• [Exercise aim]:
Pick up the forum post about unstable least-squares fits with L1 regularization and continue it from its last sentence.

• [Text to read]:
Unstable (wrong?) fits when using L2 norm + L1 norm of part of parameters #2132

tobiscode · 2023-05-18T19:40:54Z

tobiscode
May 18, 2023

Problem

Hi community,

I'm coming to you with a question that has been bothering me and some other people for a while now and that I haven't been able to fix myself. As I'm not an expert in convex optimization, it's possible that I'm just missing something fundamental in my problem setup, so please bear with me.

I'm trying to fit a timeseries using least squares and L1 norm regularization on part of the parameters. In the design matrix, the unregularized parameters are all well-constrained and have full rank. The parameters to be regularized include linearly-dependent functions, hence the regularization, and fit transient periods.

• [Record set]:

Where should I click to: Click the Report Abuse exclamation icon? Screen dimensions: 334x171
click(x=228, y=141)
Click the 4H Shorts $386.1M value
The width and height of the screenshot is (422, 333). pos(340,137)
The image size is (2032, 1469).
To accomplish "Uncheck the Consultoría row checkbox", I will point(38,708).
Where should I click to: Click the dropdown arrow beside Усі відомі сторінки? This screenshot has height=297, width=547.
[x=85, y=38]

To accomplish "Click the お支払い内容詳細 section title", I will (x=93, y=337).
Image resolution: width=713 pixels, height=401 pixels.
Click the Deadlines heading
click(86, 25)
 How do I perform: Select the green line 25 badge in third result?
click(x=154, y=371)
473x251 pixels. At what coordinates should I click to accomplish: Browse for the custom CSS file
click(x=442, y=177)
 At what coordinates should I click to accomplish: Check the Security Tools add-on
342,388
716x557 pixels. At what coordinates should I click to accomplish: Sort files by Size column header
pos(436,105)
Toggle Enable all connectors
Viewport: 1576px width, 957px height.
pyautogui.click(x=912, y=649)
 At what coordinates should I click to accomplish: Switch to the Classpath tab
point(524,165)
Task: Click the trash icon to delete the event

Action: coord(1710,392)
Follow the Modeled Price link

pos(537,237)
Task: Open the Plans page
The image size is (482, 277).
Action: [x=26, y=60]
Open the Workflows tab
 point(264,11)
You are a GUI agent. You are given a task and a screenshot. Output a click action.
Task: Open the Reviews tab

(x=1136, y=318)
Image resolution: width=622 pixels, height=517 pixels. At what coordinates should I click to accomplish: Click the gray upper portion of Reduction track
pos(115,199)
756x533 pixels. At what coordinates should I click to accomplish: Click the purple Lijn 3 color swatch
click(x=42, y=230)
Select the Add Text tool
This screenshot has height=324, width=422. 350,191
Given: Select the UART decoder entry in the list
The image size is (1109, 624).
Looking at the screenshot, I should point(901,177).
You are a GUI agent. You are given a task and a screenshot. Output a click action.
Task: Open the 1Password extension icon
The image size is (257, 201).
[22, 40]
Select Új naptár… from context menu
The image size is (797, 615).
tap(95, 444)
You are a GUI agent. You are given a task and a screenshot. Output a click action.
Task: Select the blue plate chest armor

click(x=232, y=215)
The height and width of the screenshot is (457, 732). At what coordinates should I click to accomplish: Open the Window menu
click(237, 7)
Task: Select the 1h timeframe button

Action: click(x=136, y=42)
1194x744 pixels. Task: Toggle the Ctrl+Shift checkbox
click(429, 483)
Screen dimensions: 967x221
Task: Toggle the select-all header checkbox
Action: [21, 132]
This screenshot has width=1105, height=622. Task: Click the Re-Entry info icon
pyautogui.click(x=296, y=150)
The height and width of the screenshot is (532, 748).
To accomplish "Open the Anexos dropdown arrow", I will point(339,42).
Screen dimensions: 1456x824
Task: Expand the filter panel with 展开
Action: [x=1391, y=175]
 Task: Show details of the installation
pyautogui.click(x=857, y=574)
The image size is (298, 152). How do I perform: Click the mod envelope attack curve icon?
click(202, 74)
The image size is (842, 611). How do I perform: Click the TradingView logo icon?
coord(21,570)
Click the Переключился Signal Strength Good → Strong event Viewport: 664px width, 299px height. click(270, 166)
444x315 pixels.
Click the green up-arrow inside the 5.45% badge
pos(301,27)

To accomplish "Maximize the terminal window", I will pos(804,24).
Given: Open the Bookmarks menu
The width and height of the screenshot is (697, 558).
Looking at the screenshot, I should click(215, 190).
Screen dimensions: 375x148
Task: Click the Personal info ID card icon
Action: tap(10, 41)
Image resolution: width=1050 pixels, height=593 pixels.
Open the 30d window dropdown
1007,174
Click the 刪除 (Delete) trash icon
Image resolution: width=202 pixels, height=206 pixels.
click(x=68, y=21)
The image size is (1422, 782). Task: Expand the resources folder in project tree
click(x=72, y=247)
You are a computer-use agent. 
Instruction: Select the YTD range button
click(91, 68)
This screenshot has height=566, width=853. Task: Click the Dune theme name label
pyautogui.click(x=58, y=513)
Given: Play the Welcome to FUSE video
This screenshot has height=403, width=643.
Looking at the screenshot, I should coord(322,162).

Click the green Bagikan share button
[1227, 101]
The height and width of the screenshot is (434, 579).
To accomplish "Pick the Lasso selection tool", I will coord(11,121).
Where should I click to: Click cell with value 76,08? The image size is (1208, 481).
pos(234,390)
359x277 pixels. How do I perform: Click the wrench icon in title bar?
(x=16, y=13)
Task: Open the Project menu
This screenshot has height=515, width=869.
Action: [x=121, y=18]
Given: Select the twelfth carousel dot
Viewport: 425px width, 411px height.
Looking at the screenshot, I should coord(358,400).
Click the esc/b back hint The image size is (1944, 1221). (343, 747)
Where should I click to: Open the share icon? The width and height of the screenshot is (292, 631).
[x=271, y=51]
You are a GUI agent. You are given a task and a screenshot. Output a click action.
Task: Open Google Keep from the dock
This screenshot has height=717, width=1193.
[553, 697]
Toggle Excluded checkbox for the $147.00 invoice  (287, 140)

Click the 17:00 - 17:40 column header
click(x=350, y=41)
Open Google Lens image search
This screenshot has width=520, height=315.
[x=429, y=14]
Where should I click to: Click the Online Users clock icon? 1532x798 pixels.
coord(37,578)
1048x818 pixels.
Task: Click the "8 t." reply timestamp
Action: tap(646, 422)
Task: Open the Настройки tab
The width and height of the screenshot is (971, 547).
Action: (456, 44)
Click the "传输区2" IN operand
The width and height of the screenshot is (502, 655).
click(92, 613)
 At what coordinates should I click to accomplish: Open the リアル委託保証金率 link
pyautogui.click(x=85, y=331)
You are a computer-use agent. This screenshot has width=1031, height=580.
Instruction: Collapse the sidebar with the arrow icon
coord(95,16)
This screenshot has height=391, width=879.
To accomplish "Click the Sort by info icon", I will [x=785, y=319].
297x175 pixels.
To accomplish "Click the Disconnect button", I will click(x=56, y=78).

• [Exercise response]:
The timeseries contains jumps that are fit by unregularized step functions. When performing the fit, those jumps are fit pretty horribly, which becomes very apparent in the timeseries, as well as what "should" be the right values for the steps. Here is the plot output from an MWE including example data that I've attached below:

On the left is the overall fit of three different models to the data (black dots). The only difference between the models is different weight matrices (just rescaled from the original one). On the right is the zoom-in for a period with steps in succession. The orange line is if I use the actual data variance, whereas the green line reduces the variance (increases the weight) by a factor of 100, and the blue line increases the variance (reduces the weight) by a factor of 10.

Clearly, the orange and blue model fits are way off, where it's apparent to me that there isn't any reason they shouldn't fit the steps just as well as the green line, since the steps are not regularized. Since the steps are also one after another, I could easily produce a better fit to the data by manually reducing the magnitude of the model steps pairwise, which should give me a better fit to the data (reduced L2 norm of data residuals) with no change to the regularized parameters (and therefore no change in the L1 norm term). Manually changing the variance to give the better results is of course also not feasible, because the value would need to be optimized, would differ between datasets, and would change the physical meaning of the fit.

So here's my question - why does this happen? Did I formulate the CVXPY problem wrong? Do I need to add an extra parameter estimating a variance scaling? Or is this a numerical issue within the convex optimizer that can or cannot be circumnavigated?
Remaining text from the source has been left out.